トランプ大統領はSNSで「我々はホルムズ海峡を封鎖した」と宣言しました。厳密にはホルムズ全域の封鎖ではないのですが、あえて広義の表現を使うことで、国内向けには「強いアメリカ」を演出し、対外的にはイランに最大限の心理的圧力をかける狙いが見えます。大統領は「合意なければ継続」「最大限の経済圧力を維持する」と繰り返し、強硬姿勢を崩していません。
封鎖による効果は即座に表れました。ホルムズ海峡の1日あたり通航数は、平時の90〜110隻から、10隻前後にまで激減。6隻以上が米軍から引き返しを命じられています。これは1980年代のタンカー戦争以来の、海峡における通航量の歴史的減少です。

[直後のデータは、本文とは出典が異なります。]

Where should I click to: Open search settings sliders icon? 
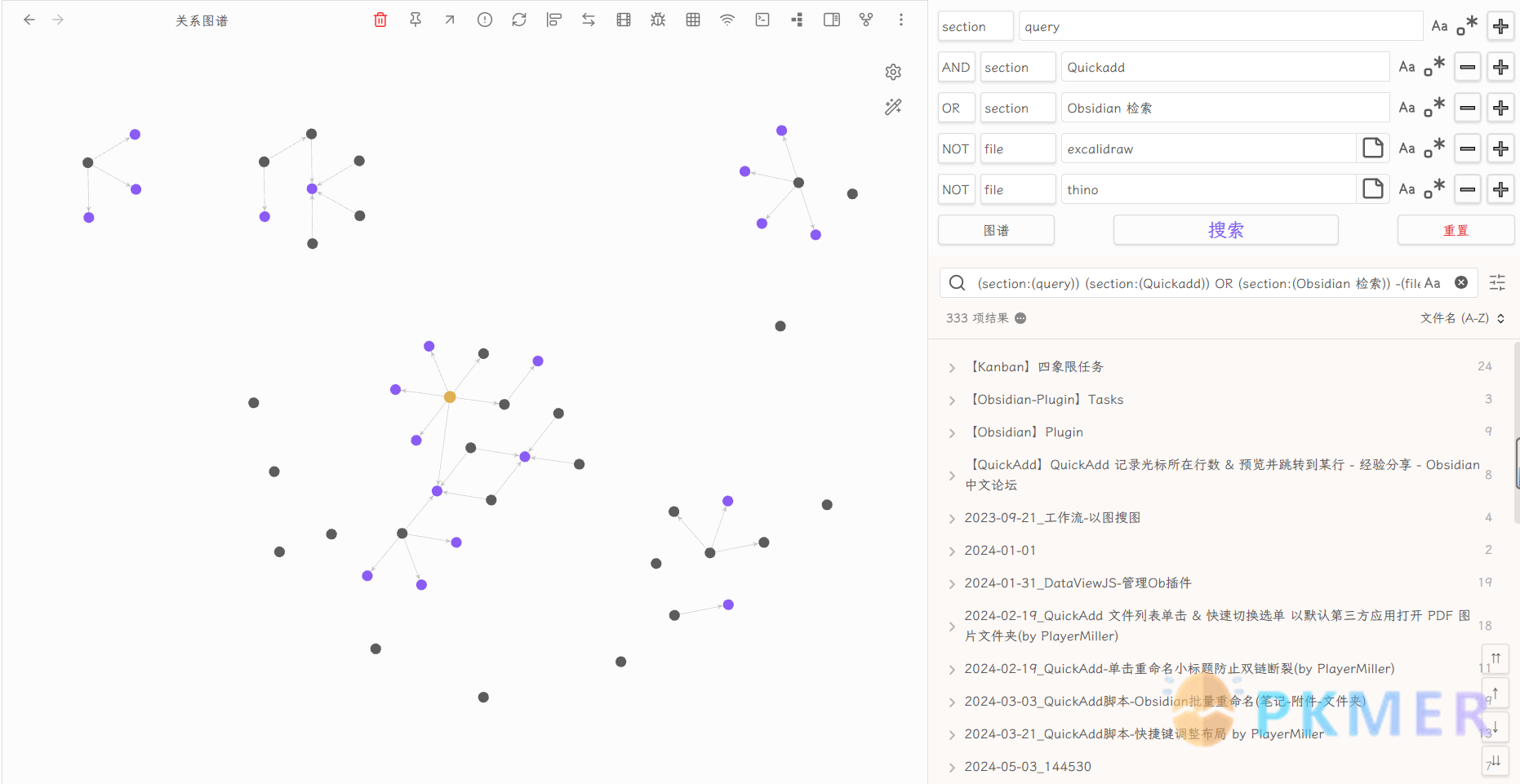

4. なぜ今なのか 2月28日攻撃から4月封鎖までの60日間
2026年4月のホルムズ封鎖事案を理解するには、この2カ月間に何が起きたかを時系列で追う必要があります。
2026年2月28日、米国とイスラエルが合同でイランへの大規模軍事作戦を開始しました。標的はイランの防空網、弾道ミサイル施設、核関連施設、IRGC司令部。合計で1万2,300件を超える攻撃が行われたと報じられています。これは、イランが中東全域の代理勢力を動かして行ってきた影響力行使への報復であり、同時にイランの核開発プログラムを物理的に後退させる目的を持った作戦でした。
攻撃を受けたイランは3月1日、革命防衛隊名義で「ホルムズ海峡を事実上封鎖する」と声明を出しました。実際には、機雷敷設や大規模な海上作戦までは行わなかったものの、海峡通航船舶への威嚇射撃や無人機・高速艇による接近事案が連発しました。世界の海運業界は一斉にホルムズ通過を控え、3月上旬のわずか1週間で通航量は4割減となったのです。
この緊張を受けて、3月中旬から米イラン間の停戦協議が水面下で進められました。仲介役はオマーン、カタール、そしてパキスタンです。2月末の攻撃直後から3月を通じて2度の直接協議があったとされ、4月7日にはトランプ大統領が「2週間の停戦合意に達した」とSNSで発表しました。この発表を受けて、WTI原油は4月7日の113ドル前後から、翌8日には91ドル前半へと、わずか24時間で19%の急落を見せました。
しかし、停戦は早くも破綻します。トランプ大統領は「イランが複数回、停戦条件に違反した」と主張。具体的には、イランが国内ウラン濃縮施設の稼働を止めていない、革命防衛隊の代理勢力が引き続き湾岸で軍事活動を続けている、などの理由を挙げました。イラン側はこれを全面否定し、「むしろ米国が停戦の精神を踏みにじっている」と反論。双方が相手を条約違反者と呼び合う、典型的な外交的ハングパターンに陥りました。
そして4月13日、業を煮やしたトランプ政権はCENTCOMに海上封鎖を発動させました。「経済で勝つ」戦略への本格的な移行です。4月22日にはトランプ大統領が停戦期限を延長すると表明しましたが、同時に「延長の可能性は極めて低い」「提案がなければ攻撃を再開する」と釘を刺しました。イラン側はこれに反発し、アラグチ外相は「封鎖解除なしには第2回協議には参加しない」との姿勢を示しています。
こうした外交の膠着の中で、4月22日、ホルムズ海峡での船舶2隻拿捕が起きたのです。タイミングは偶然ではありません。停戦協議の行方が不透明になる中、イランは「自分たちには交渉の切り札がある」ことを示す必要がありました。拿捕はその「実力行使による宣言」だったのです。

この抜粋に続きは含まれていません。